**Word and element location data:**
-- begin --

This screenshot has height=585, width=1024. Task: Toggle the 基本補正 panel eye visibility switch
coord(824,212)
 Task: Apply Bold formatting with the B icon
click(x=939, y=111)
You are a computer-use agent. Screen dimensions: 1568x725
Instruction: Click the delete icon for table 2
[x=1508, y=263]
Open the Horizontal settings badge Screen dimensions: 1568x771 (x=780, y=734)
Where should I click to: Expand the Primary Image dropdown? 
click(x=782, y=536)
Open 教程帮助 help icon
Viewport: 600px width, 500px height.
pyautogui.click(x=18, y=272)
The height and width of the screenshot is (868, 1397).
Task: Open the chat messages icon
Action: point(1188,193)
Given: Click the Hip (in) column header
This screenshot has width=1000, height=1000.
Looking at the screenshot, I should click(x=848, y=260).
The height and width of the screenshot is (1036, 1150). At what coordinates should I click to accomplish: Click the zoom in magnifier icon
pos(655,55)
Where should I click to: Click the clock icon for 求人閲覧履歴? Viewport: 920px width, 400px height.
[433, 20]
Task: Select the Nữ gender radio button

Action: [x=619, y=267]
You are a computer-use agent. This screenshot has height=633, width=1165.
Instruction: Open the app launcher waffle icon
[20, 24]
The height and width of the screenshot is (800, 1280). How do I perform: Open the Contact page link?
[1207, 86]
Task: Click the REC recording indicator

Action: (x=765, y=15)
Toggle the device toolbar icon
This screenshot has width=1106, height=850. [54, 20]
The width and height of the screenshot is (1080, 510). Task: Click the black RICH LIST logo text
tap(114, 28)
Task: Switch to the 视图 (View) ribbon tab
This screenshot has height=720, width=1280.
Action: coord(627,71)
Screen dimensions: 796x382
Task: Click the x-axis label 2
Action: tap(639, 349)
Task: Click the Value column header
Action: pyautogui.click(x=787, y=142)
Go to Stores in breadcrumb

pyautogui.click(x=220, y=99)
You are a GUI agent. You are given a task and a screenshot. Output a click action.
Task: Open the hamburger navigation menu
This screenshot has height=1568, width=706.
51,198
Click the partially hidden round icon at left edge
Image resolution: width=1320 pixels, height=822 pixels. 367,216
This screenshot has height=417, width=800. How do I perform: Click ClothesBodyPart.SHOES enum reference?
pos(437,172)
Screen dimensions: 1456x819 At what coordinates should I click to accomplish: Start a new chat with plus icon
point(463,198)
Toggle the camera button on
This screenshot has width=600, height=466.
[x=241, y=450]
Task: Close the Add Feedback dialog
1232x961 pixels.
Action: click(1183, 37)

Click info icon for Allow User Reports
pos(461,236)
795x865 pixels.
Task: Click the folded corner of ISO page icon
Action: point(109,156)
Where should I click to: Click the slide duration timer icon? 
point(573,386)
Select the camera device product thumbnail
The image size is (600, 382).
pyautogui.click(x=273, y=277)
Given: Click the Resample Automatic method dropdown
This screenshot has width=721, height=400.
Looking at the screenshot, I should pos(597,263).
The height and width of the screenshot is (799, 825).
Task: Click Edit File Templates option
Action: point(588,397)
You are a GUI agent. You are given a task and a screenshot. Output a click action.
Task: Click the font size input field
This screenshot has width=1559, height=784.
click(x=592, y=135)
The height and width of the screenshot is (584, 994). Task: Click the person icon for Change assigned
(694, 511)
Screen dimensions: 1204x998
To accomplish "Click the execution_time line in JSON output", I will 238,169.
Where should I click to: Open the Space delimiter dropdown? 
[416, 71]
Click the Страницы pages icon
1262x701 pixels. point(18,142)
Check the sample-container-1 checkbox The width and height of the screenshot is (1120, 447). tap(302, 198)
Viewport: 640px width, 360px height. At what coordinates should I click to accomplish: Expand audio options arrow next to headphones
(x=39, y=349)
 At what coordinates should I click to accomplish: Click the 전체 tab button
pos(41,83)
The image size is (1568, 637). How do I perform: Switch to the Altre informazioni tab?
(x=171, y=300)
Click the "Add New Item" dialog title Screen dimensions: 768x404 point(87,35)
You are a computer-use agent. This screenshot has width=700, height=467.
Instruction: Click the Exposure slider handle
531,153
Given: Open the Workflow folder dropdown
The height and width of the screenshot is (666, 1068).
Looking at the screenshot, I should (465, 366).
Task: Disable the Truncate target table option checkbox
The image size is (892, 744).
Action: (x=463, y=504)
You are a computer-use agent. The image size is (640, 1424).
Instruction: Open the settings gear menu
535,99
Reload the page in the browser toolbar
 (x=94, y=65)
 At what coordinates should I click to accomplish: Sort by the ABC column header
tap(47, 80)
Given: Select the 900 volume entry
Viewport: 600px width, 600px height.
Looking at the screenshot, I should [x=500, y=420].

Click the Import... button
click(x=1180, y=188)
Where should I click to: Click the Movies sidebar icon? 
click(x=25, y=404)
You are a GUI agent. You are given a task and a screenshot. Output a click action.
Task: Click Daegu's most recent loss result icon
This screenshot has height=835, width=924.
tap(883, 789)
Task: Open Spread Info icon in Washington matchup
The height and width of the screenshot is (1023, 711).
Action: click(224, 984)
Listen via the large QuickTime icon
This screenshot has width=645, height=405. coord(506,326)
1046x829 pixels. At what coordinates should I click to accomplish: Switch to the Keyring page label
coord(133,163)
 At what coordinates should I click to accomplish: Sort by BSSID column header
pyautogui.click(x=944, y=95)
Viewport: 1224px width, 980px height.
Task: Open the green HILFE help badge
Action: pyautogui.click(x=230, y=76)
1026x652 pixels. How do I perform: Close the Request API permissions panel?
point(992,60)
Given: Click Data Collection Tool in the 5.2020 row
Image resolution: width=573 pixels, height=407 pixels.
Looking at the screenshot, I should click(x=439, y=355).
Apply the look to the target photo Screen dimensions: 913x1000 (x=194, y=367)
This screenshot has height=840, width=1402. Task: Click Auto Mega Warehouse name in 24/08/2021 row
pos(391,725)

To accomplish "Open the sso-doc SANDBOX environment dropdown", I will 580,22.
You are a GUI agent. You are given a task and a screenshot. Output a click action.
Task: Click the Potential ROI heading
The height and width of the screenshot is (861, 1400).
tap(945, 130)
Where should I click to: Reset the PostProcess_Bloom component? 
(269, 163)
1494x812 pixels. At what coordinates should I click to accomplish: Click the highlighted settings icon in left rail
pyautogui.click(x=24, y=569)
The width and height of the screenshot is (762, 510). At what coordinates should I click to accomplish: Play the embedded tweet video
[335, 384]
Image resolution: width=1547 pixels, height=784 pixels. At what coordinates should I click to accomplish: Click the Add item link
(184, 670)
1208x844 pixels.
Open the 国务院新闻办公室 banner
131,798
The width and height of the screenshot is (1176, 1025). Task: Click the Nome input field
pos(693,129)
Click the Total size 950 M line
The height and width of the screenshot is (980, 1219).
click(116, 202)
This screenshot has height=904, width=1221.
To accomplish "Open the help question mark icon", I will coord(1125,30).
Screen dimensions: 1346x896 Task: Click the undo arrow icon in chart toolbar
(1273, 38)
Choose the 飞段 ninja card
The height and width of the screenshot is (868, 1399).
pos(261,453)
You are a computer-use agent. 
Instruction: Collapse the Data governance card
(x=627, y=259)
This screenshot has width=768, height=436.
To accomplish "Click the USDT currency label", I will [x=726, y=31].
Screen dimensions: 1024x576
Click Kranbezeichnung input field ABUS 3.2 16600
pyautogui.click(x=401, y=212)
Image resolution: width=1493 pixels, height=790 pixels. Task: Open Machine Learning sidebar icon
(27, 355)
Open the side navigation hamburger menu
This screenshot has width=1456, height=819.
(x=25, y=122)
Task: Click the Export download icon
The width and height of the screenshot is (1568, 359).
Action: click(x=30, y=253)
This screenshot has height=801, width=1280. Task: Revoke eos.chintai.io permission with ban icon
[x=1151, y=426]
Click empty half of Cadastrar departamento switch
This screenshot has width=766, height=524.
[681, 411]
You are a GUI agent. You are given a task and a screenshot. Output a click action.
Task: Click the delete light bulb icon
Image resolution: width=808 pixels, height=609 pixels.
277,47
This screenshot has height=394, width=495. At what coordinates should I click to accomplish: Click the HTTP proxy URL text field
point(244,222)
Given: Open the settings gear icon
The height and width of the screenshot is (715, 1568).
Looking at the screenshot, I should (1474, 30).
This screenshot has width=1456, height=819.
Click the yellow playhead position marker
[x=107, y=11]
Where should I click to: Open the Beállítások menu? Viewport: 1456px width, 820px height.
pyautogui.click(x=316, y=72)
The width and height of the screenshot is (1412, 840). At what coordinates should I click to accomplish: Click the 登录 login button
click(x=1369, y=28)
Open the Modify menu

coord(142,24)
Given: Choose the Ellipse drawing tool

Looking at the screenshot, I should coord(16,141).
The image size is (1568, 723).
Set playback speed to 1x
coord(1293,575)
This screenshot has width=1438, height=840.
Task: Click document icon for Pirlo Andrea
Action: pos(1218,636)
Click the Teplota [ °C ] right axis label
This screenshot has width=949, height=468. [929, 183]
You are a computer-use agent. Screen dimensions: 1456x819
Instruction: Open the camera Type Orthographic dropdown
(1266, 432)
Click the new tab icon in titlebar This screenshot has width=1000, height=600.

-- end --

**The problem:**
Print the entries unchanged, starting from the first one and ending with the line that contains "This screenshot has width=1106, height=850.". Include both of those end lines.

**Solution to this problem:**
This screenshot has height=585, width=1024. Task: Toggle the 基本補正 panel eye visibility switch
coord(824,212)
 Task: Apply Bold formatting with the B icon
click(x=939, y=111)
You are a computer-use agent. Screen dimensions: 1568x725
Instruction: Click the delete icon for table 2
[x=1508, y=263]
Open the Horizontal settings badge Screen dimensions: 1568x771 (x=780, y=734)
Where should I click to: Expand the Primary Image dropdown? 
click(x=782, y=536)
Open 教程帮助 help icon
Viewport: 600px width, 500px height.
pyautogui.click(x=18, y=272)
The height and width of the screenshot is (868, 1397).
Task: Open the chat messages icon
Action: point(1188,193)
Given: Click the Hip (in) column header
This screenshot has width=1000, height=1000.
Looking at the screenshot, I should click(x=848, y=260).
The height and width of the screenshot is (1036, 1150). At what coordinates should I click to accomplish: Click the zoom in magnifier icon
pos(655,55)
Where should I click to: Click the clock icon for 求人閲覧履歴? Viewport: 920px width, 400px height.
[433, 20]
Task: Select the Nữ gender radio button

Action: [x=619, y=267]
You are a computer-use agent. This screenshot has height=633, width=1165.
Instruction: Open the app launcher waffle icon
[20, 24]
The height and width of the screenshot is (800, 1280). How do I perform: Open the Contact page link?
[1207, 86]
Task: Click the REC recording indicator

Action: (x=765, y=15)
Toggle the device toolbar icon
This screenshot has width=1106, height=850. [54, 20]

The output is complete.